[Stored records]

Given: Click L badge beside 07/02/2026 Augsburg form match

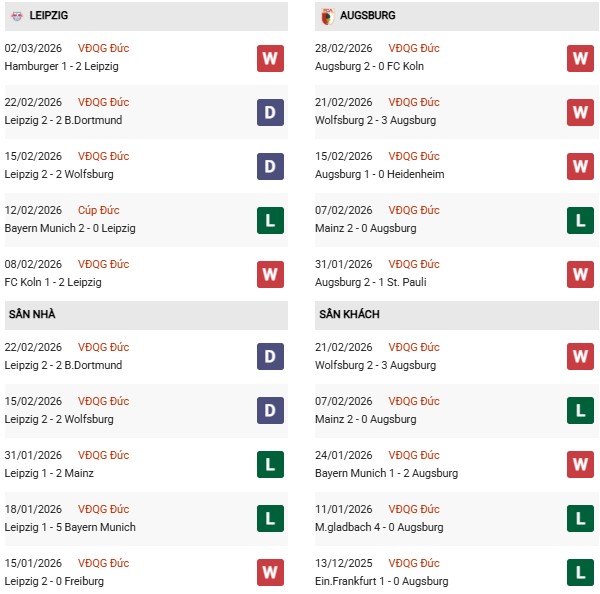Looking at the screenshot, I should tap(580, 220).
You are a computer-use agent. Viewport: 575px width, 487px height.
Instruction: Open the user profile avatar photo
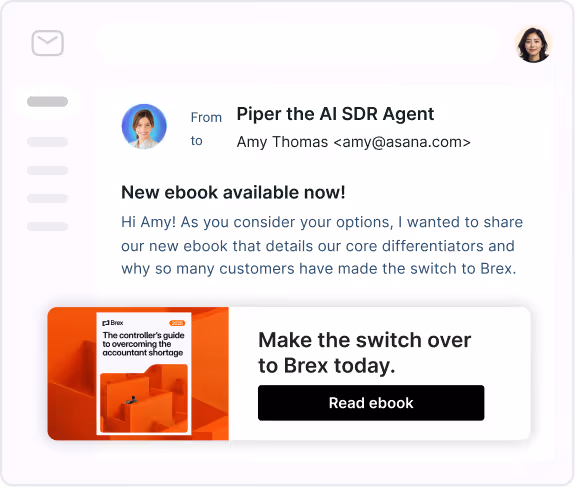click(x=533, y=44)
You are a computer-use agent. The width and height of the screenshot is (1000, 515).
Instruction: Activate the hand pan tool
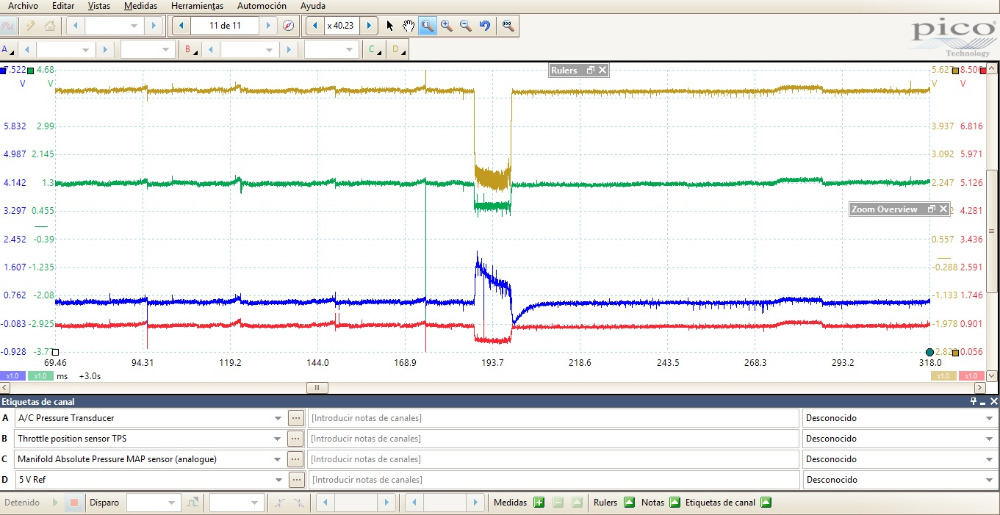pos(408,25)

- _The problem_: Set down each entry above exactly as it appears. Omit the pictures.

- _Solved problem_:
Given: Click L badge beside 07/02/2026 Augsburg form match

Looking at the screenshot, I should tap(580, 220).
You are a computer-use agent. Viewport: 575px width, 487px height.
Instruction: Open the user profile avatar photo
click(x=533, y=44)
You are a computer-use agent. The width and height of the screenshot is (1000, 515).
Instruction: Activate the hand pan tool
pos(408,25)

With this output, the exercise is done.